Write out the data below exactly, from its first line to the line containing "The image size is (688, 441).", that line included.

- - - - - - -

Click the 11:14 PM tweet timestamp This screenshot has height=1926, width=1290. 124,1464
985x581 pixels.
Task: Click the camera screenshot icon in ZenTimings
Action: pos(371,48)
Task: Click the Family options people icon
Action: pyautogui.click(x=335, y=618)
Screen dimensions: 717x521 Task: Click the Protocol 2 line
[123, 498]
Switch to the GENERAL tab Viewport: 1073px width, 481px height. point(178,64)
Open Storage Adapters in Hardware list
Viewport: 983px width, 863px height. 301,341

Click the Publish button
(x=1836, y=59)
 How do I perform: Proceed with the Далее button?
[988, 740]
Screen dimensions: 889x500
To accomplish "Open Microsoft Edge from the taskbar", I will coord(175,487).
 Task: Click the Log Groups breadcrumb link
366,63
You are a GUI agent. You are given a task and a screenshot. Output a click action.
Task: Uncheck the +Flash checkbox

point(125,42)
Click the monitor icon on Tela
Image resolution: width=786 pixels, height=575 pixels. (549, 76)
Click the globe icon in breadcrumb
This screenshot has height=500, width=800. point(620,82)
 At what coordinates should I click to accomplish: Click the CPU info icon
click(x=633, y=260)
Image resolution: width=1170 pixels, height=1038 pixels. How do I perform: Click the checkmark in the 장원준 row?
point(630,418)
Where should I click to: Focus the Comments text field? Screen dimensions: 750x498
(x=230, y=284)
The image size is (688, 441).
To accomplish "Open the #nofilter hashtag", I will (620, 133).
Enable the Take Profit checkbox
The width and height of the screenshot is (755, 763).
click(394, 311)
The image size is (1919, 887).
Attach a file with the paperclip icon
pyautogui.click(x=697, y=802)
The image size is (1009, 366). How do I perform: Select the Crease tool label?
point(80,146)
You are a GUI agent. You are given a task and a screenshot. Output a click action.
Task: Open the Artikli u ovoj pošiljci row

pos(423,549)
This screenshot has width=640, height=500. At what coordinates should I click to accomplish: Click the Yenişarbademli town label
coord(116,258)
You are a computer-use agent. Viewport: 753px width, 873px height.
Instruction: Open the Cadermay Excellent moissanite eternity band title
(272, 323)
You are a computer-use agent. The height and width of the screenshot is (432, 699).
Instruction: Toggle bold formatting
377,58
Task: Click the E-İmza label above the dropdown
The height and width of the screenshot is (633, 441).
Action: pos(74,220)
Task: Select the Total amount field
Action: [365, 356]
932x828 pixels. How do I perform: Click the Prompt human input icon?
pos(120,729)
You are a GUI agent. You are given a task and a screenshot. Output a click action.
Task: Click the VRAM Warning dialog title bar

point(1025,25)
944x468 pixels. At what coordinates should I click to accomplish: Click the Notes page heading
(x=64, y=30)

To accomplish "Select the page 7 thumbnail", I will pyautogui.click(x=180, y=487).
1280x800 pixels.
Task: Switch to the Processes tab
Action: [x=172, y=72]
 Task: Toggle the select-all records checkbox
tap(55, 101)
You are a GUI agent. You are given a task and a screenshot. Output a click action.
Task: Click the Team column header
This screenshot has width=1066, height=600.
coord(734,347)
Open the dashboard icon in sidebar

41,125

- - - - - - -

→ **Your response**
Click the 11:14 PM tweet timestamp This screenshot has height=1926, width=1290. 124,1464
985x581 pixels.
Task: Click the camera screenshot icon in ZenTimings
Action: pos(371,48)
Task: Click the Family options people icon
Action: pyautogui.click(x=335, y=618)
Screen dimensions: 717x521 Task: Click the Protocol 2 line
[123, 498]
Switch to the GENERAL tab Viewport: 1073px width, 481px height. point(178,64)
Open Storage Adapters in Hardware list
Viewport: 983px width, 863px height. 301,341

Click the Publish button
(x=1836, y=59)
 How do I perform: Proceed with the Далее button?
[988, 740]
Screen dimensions: 889x500
To accomplish "Open Microsoft Edge from the taskbar", I will coord(175,487).
 Task: Click the Log Groups breadcrumb link
366,63
You are a GUI agent. You are given a task and a screenshot. Output a click action.
Task: Uncheck the +Flash checkbox

point(125,42)
Click the monitor icon on Tela
Image resolution: width=786 pixels, height=575 pixels. (549, 76)
Click the globe icon in breadcrumb
This screenshot has height=500, width=800. point(620,82)
 At what coordinates should I click to accomplish: Click the CPU info icon
click(x=633, y=260)
Image resolution: width=1170 pixels, height=1038 pixels. How do I perform: Click the checkmark in the 장원준 row?
point(630,418)
Where should I click to: Focus the Comments text field? Screen dimensions: 750x498
(x=230, y=284)
The image size is (688, 441).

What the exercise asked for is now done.